• [Exercise set]
**1.** Name every pretrained convolutional neural network model that the fatty liver ultrasound abstract below says was compared.
**2.** Extend the abstract below on neural network models for grading fatty liver from B-mode ultrasound images, picking up after its final sentence.

• [Document extract]

Background:
The prevalence of nonalcoholic fatty liver disease is increasing over time worldwide, with similar trends to those of diabetes and obesity. A liver biopsy, the gold standard of diagnosis, is not favored due to its invasiveness. Meanwhile, noninvasive evaluation methods of fatty liver are still either very expensive or demonstrate poor diagnostic performances, thus, limiting their applications. We developed neural network–based models to assess fatty liver and classify the severity using B-mode ultrasound (US) images.
Methods:
We followed standards for reporting of diagnostic accuracy guidelines to report this study. In this retrospective study, we utilized B-mode US images from a consecutive series of patients to develop four-class, two-class, and three-class diagnostic prediction models. The images were eligible if confirmed by at least two gastroenterologists. We compared pretrained convolutional neural network models, consisting of visual geometry group (VGG)19, ResNet-50 v2, MobileNet v2, Xception, and Inception v2. For validation, we utilized 20% of the dataset resulting in >100 images for each severity category.

• [Source data]
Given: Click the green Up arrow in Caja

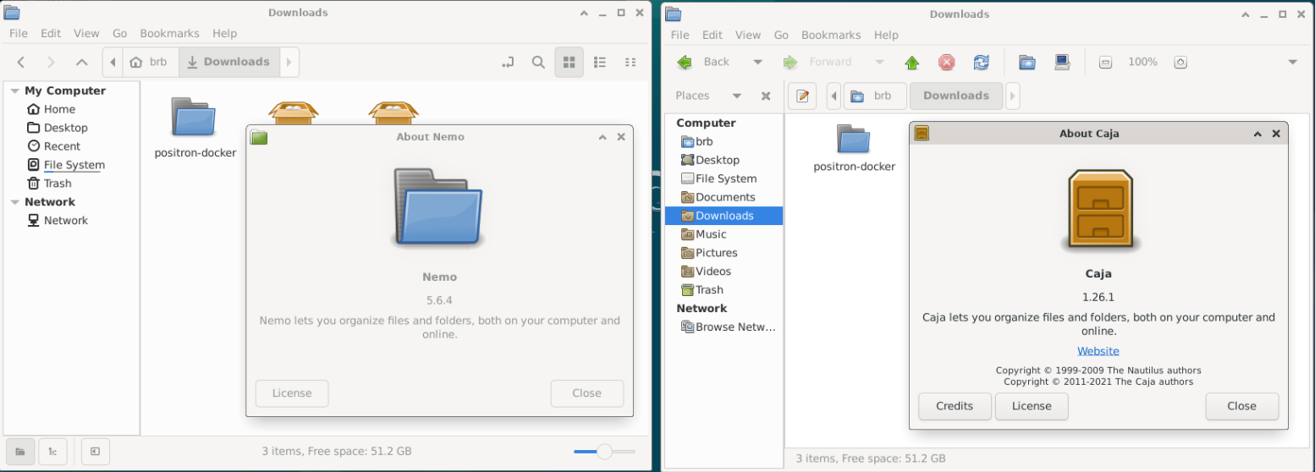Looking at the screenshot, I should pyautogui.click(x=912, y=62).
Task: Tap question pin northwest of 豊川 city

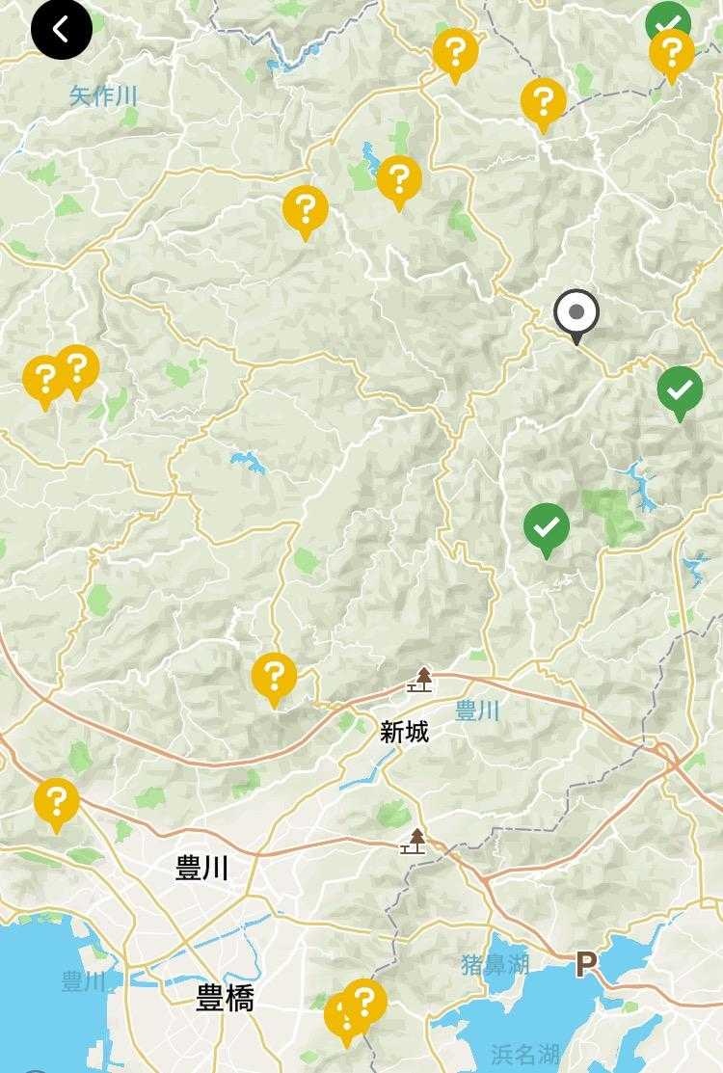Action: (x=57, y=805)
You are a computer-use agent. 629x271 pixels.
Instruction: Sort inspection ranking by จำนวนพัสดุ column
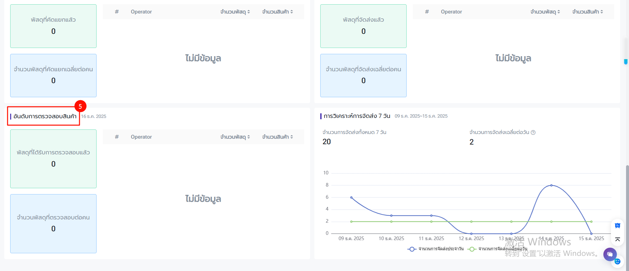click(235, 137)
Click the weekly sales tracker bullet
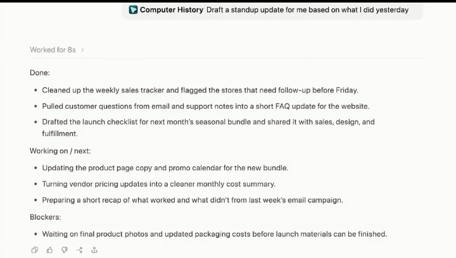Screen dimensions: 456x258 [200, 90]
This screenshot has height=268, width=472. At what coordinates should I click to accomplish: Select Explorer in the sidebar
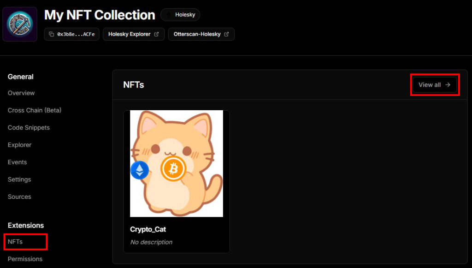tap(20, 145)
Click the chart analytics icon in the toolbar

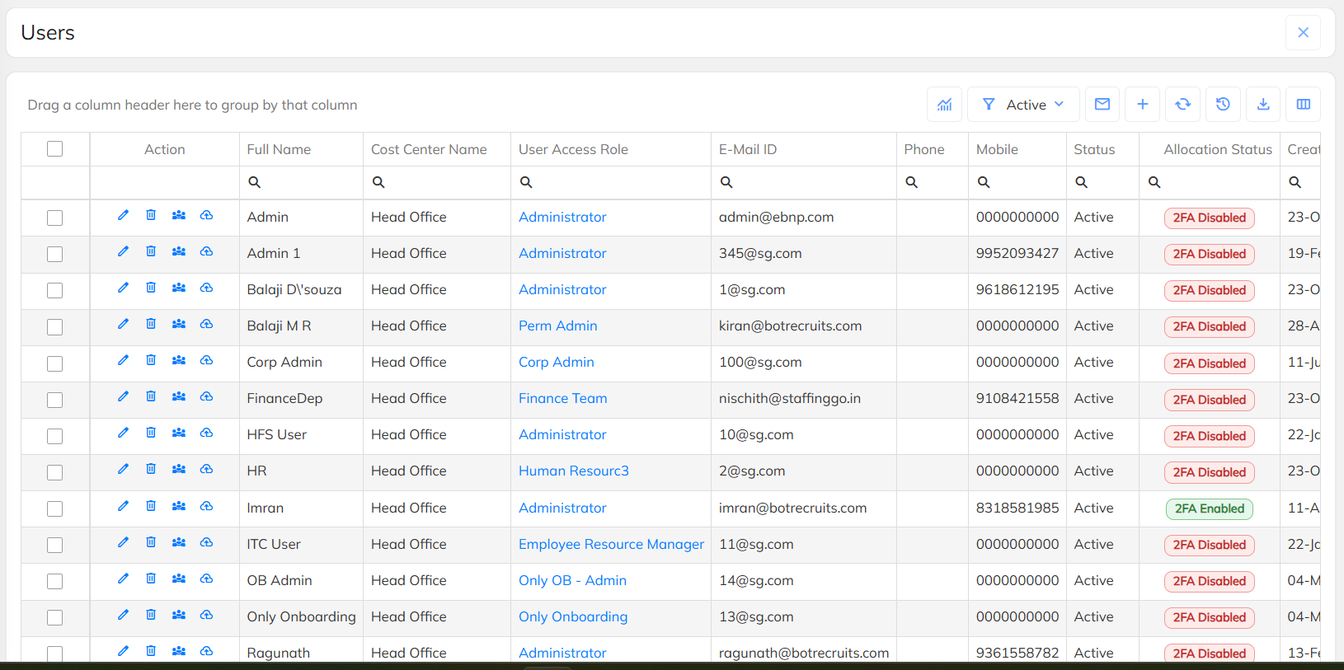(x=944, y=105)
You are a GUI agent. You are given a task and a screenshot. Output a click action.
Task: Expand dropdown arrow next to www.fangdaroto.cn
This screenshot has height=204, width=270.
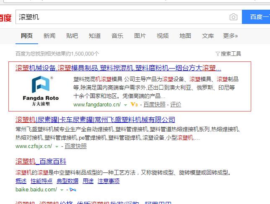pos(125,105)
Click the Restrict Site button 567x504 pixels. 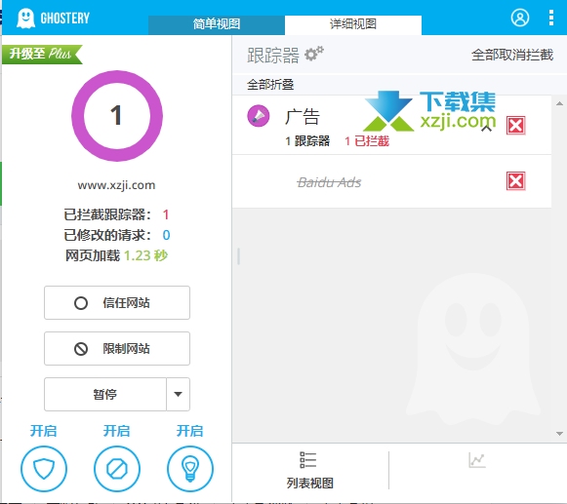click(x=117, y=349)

--

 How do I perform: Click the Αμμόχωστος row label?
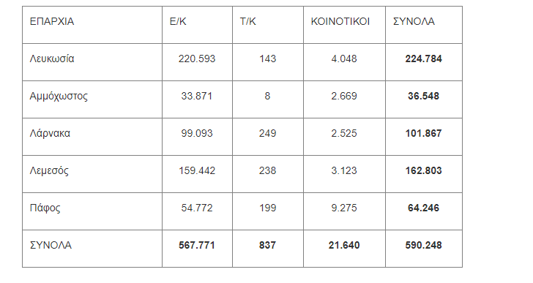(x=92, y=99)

• [Outputs for the tasks]
**1.**
- Visual geometry group (VGG)19
- ResNet-50 v2
- MobileNet v2
- Xception
- Inception v2

**2.**
Results:
There were 21,855 images from 2,070 patients classified as normal (N = 11,307), mild (N = 4,467), moderate (N = 3,155), or severe steatosis (N = 2,926). We used ResNet-50 v2 for the final model as the best ones. The areas under the receiver operating characteristic curves were 0.974 (mild steatosis vs others), 0.971 (moderate steatosis vs others), 0.981 (severe steatosis vs others), 0.985 (any severity vs normal), and 0.996 (moderate-to-severe steatosis/clinically abnormal vs normal-to-mild steatosis/clinically normal).
Conclusion:
Our deep learning models achieved comparable predictive performances to the most accurate, yet expensive, noninvasive diagnostic methods for fatty liver. Because of the discriminative ability, including for mild steatosis, significant impacts on clinical applications for fatty liver are expected. However, we need to overcome machine-dependent variation, motion artifacts, lacking of second confirmation from any other tools, and hospital-dependent regional bias.